The things that are excellent are excellent because they are of the Spirit of God in Christ. And that Spirit is the Spirit of light, in whom is no darkness at all. These things we must approve. That is, we must desire them, relish them, and long for them alone; and on the other hand we must grow in our abhorring all vile things of darkness and corruption.

By nature we would not, for we love darkness. But by grace we receive a new principle of life, so that according to that new principle of life sin becomes repulsive to us, and the things of righteousness and holiness become the objects of our desire and activity. Unto this spiritual sensitivity Paul encourages us and instructs us through the Word of God.

The apostle in Philippians 1:9-11 urges us to grow in love, in knowledge, and in judgment, in order that we may be sincere and without offence until the day of Christ. Understand that our being spiritually sensitive with true knowledge will become manifest in a walk of sanctification. If we are so spiritually discerning, we will walk as children of the light in the midst of the world. And this is the fruit of God’s grace in His children, and is for His children their greatest desire. For if we are spiritually dull and undiscerning, then we shall not be sincere and without offence. But we shall be the cause for the stumbling of unbelief. May God forbid! Besides, it will lead us to enter folly’s temple, to run with the priesthood of darkness. Again, may God forbid! But the keener we grow in spiritual sensitivity the better armed we shall be to battle the enemies of the living God.

That we might so grow in spiritual knowledge and judgment is the apostle’s desire for us, that God shall be glorified by all that we undertake.
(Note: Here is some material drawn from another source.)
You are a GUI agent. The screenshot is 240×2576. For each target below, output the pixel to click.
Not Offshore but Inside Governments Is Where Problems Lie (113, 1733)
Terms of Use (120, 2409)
And this motivates his prayer for the church that love may abound in us. For all of this is impossible without the principle of the love of God in our hearts. That love is the deepest spiritual source, from which all the above may spring as from a fountain. The apostle’s prayer and mine is that that love manifest in Christ may become the abiding principle in our lives. May God’s richest grace and love be granted us that we may so know Him, and that we may so serve Him with all spiritual knowledge and judgment, abhorring all that dishonors God’s precious name. God hears this our prayer, of this His children may be assured.